# [TREŚĆ POLECENIA]
Przepisz bez zmian wszystkie wiersze od tego, który zawiera „Select the usart.c”, aż do tego, który zawiera „[x=779, y=30]”, łącznie z oboma skrajnymi.

# [ZAPISANE POZYCJE]
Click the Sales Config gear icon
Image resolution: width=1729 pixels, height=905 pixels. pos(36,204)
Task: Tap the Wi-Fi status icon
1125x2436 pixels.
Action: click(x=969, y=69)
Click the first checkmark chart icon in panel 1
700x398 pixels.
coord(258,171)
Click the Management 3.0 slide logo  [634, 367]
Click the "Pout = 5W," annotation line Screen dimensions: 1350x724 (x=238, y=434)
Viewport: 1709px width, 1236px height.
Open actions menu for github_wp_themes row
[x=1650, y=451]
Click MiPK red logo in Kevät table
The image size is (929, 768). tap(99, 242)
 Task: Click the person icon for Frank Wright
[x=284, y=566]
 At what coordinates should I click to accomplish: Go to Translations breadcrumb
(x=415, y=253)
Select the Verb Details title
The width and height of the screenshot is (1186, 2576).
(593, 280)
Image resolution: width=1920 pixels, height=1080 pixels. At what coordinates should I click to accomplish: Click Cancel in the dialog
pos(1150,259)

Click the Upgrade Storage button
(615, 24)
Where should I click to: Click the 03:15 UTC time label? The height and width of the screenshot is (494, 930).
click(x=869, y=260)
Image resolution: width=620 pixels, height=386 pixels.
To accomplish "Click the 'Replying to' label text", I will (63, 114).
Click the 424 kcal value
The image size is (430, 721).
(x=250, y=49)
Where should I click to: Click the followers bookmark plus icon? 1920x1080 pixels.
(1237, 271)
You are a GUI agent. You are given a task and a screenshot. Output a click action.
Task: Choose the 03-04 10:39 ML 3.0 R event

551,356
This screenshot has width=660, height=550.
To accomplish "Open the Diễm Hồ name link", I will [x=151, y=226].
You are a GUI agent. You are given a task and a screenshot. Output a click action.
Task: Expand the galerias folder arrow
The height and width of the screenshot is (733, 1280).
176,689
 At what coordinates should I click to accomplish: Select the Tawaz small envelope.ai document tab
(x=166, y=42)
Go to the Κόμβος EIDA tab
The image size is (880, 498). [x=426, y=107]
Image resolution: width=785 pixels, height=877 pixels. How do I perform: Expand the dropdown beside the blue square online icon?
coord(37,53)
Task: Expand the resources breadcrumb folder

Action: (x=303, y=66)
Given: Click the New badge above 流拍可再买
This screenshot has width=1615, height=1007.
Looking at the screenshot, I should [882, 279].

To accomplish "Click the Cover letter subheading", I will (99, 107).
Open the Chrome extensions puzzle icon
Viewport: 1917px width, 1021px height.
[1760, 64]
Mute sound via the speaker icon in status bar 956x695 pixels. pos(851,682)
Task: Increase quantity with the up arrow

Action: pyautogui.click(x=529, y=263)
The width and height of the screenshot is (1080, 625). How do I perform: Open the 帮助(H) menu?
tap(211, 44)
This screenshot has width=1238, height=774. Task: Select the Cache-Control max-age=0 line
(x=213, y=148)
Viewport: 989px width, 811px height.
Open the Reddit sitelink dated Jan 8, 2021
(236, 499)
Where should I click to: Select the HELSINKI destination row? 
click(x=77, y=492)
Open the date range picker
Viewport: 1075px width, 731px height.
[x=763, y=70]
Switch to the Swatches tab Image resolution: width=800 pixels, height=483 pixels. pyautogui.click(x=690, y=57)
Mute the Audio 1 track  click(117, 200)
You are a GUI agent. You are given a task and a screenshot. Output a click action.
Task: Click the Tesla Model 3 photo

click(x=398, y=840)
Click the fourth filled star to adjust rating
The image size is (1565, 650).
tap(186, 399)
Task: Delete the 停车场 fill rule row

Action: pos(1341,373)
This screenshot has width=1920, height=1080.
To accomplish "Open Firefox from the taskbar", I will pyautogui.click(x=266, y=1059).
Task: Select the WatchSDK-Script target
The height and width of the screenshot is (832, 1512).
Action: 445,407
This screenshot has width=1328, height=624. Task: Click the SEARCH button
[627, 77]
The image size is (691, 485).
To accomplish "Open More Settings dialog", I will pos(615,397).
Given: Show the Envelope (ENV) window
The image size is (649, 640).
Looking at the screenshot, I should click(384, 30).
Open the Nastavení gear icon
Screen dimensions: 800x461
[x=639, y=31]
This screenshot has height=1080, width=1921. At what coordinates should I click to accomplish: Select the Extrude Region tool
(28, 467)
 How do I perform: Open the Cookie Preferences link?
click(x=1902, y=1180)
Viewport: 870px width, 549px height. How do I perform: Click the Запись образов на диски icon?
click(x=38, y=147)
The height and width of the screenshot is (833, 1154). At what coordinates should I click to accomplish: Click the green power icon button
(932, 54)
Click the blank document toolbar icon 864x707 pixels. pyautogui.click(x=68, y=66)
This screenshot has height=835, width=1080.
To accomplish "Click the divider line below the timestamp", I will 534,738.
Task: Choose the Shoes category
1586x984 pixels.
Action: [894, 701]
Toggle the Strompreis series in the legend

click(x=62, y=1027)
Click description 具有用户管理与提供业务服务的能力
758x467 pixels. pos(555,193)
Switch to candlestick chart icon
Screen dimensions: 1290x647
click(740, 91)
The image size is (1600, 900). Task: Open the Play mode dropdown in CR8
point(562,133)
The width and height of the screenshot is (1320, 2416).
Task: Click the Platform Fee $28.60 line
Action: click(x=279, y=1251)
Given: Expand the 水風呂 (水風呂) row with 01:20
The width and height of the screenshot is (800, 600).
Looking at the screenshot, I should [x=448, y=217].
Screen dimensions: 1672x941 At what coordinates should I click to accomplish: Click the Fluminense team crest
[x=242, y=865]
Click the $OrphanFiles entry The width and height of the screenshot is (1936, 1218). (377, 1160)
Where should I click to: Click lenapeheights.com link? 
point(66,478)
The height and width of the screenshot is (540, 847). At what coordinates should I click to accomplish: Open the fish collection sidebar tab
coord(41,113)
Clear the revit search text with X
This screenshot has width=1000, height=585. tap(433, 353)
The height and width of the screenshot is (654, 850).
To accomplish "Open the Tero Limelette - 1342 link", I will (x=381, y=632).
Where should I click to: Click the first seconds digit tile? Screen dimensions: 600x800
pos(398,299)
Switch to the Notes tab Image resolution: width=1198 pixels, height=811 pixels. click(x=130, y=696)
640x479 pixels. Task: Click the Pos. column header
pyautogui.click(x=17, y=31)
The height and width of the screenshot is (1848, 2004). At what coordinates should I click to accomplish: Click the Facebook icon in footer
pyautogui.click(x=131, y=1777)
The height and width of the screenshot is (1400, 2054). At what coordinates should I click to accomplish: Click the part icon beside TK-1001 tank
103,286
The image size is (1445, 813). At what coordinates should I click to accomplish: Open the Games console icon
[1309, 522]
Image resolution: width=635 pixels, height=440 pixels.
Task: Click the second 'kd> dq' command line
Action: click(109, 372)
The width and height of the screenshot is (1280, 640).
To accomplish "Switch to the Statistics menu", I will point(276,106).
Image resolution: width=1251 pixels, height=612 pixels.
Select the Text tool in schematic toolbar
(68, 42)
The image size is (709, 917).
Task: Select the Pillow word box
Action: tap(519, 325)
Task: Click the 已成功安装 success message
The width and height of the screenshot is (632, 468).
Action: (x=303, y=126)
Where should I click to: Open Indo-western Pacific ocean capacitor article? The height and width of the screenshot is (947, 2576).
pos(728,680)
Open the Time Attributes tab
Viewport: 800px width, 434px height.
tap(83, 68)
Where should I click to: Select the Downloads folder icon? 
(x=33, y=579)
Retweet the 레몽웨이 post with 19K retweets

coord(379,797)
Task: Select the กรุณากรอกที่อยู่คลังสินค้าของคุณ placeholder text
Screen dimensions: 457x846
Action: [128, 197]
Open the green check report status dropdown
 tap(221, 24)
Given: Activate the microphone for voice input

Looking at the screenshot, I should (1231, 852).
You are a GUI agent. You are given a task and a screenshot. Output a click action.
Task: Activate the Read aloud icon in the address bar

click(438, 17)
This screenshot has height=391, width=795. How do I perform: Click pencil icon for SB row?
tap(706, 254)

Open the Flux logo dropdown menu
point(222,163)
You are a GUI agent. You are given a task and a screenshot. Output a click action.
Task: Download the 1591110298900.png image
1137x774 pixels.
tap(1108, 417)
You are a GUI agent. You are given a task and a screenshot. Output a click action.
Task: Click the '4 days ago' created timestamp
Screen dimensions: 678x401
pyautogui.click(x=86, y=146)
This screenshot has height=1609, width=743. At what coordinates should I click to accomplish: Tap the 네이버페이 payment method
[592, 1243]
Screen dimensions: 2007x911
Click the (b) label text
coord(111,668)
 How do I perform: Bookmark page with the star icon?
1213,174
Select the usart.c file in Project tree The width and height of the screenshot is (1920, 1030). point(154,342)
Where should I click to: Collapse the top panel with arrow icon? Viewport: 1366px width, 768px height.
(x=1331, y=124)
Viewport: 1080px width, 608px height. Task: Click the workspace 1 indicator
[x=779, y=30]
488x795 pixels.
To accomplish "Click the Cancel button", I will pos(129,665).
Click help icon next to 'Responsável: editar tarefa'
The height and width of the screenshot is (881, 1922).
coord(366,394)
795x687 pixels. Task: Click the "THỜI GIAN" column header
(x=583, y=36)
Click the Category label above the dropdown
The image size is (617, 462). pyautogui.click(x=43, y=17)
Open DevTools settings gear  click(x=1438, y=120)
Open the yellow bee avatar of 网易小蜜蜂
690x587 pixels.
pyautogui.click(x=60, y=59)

# [WYNIK]
Select the usart.c file in Project tree The width and height of the screenshot is (1920, 1030). point(154,342)
Where should I click to: Collapse the top panel with arrow icon? Viewport: 1366px width, 768px height.
(x=1331, y=124)
Viewport: 1080px width, 608px height. Task: Click the workspace 1 indicator
[x=779, y=30]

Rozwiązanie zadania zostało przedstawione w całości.